Studies on the pathogenesis of psoriasis have shown that keratinocyte homeostasis is critical in the formation of psoriasis lesions. Various types of programmed cell death regulated the proliferation and differentiation of keratinocytes in psoriasis. Ferroptosis is a novel form of programmed cell death, which is driven by the accumulation of lipid peroxidation and ferrous iron overload. Implications of ferroptosis in several immune-mediated diseases including ulcerative colitis, Crohn’s disease, and systemic lupus erythematosus have been proven [31,32,33]. In addition, extreme ROS plays a crucial role in the progression of psoriasis [34,35,36]. However, the precise mechanism underlining the effect of ferroptosis on psoriasis remains poorly understood. Here, we demonstrated that ferroptosis was activated in the epidermis both in psoriasis patients and psoriasis-like mouse models, reflected in excessively accumulated lipid ROS and ferrous iron and the obvious ferroptotic ultrastructure. More interestingly, the normal-appearance skin adjacent to psoriasis lesions showed a partially ferroptotic ultrastructure. This suggested that metabolites from the psoriatic lesion area might progressively attack the surrounding normal keratinocytes, further contributing to the development of psoriatic lesions. For ferroptosis in psoriasis cases, the products included in lipid ROS and ferrous iron gradually spread to normal skin and promoted the formation of psoriasis lesions. Enhanced ferroptosis induced by ferroptosis inducers promoted the development of psoriatic lesions and increased disease severity in psoriasis-like mouse models. Moreover, we preliminarily found that ferrous iron overload rather than lipid peroxidation might be the initial induction of ferroptosis in the psoriatic epidermis. As a ferrireductase protein, the expression of Cyb561d2 was upregulated in the epidermis of PV cases. Indeed, Cyb561d2 overexpression induced the levels of ferrous iron, accompanied by an increase in lipid ROS. Thus, our data indicated that iron overload by Cyb561d2 overexpression might contribute to the activation of ferroptosis and formation of psoriatic lesions.

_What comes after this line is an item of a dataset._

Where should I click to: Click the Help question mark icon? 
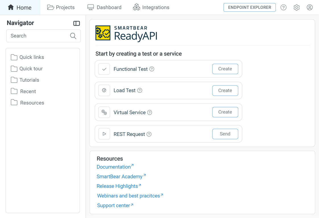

Lipid peroxidation is a necessary process in ferroptosis. In recent years, studies have verified that ROS contribute to the development of psoriasis, and antioxidant therapy has been effective in relieving psoriatic lesions [14,37]. In this study, ferroptosis with higher levels of lipid ROS has been proven exist in the epidermis of individuals with psoriasis. Therefore, we hypothesized that genes related to lipid peroxidation might be a primary trigger in the ferroptosis of psoriasis. GPX4 can reduce the cytotoxic lipid peroxide to the nontoxic corresponding lipid alcohol and then clean the lipid peroxidation. Initial studies have shown that dysfunction of GPX4 primarily drove ferroptosis through depriving its ability to scavenge lipid peroxidation products [12]. However, there were no differences in the mRNA and protein expression of GPX4 found between the psoriatic epidermis and healthy controls (Figure S2B). System Xc, one of the amino acid transporters, transports cystine into the cell and synthesizes reduced synthetic glutathione, which promotes the removal of lipid peroxidation products by GPX4 and confronted ferroptosis [38]. Unexpectedly, SLC7A11 was upregulated in the psoriatic epidermis. These results suggested that the accumulation of lipid ROS in the psoriatic epidermis may not be caused by abnormal expression of genes related to lipid peroxidation.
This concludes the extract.